Only an exact copy is wanted: the lines from the one holding "Screen dimensions: 768x576" through the last line below, minus the pictures.
BEGIN Given data
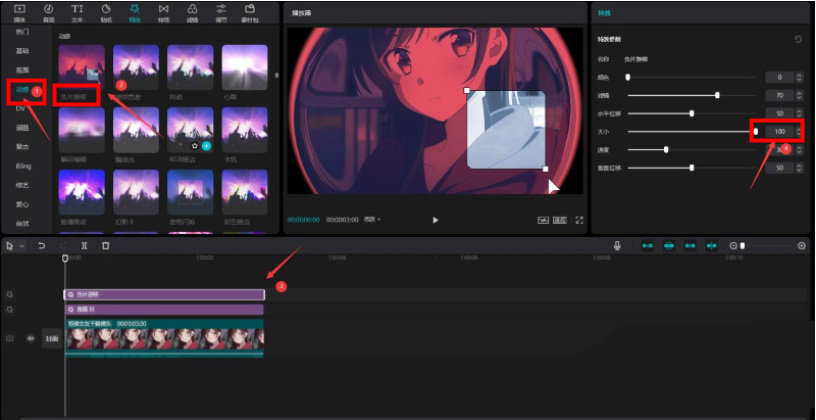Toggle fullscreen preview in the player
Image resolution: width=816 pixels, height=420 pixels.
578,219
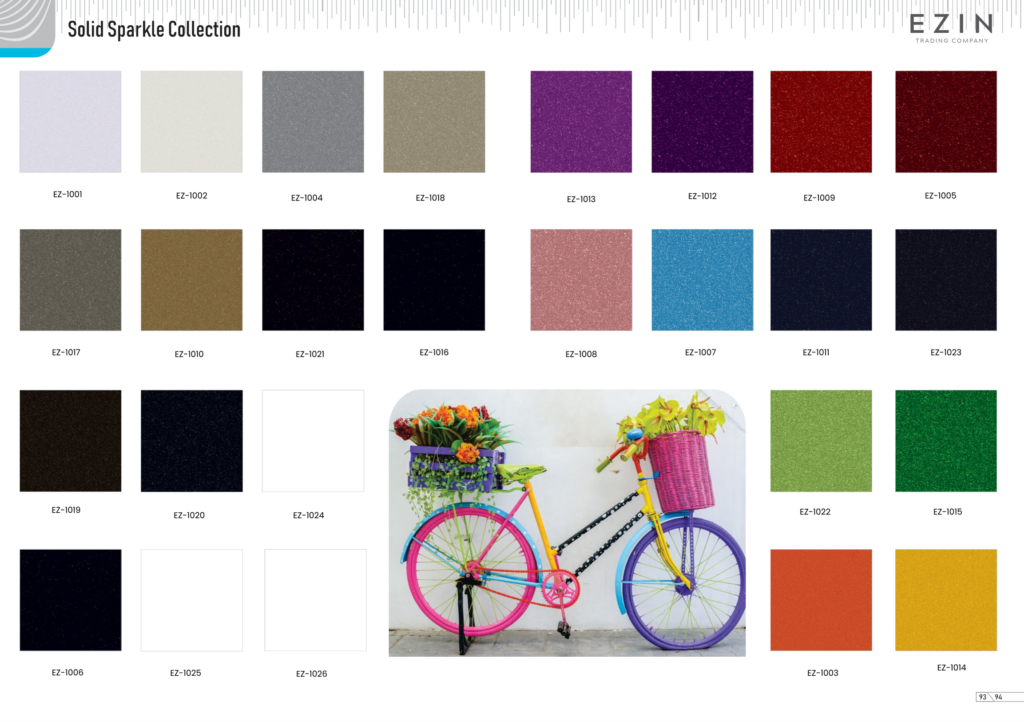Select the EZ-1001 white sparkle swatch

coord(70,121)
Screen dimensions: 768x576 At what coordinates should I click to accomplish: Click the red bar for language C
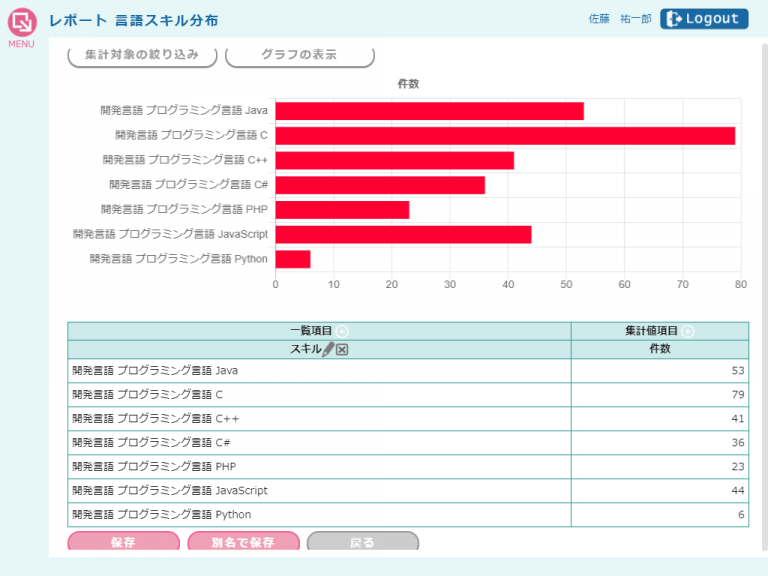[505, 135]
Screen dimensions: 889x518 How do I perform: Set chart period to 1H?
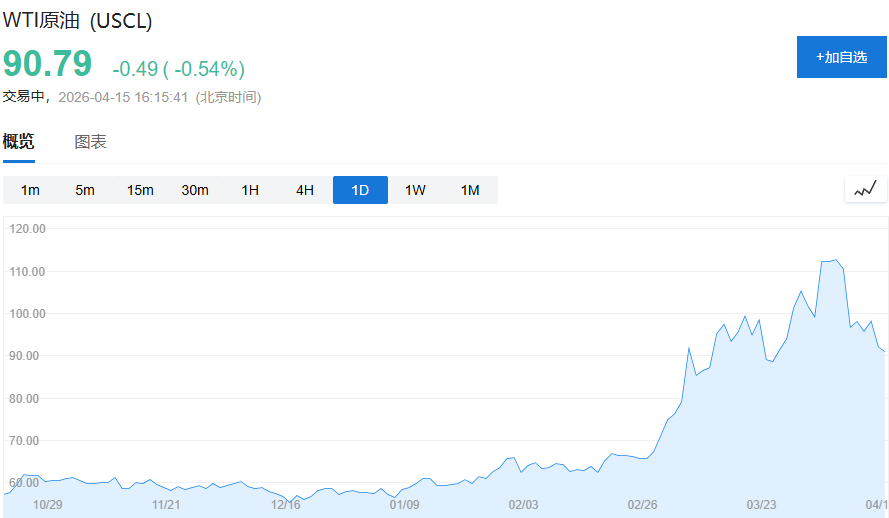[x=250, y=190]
END Given data
→ Completed exercise
Screen dimensions: 768x576 At what coordinates should I click to accomplish: Click the red bar for language C
[505, 135]
Screen dimensions: 889x518 How do I perform: Set chart period to 1H?
[x=250, y=190]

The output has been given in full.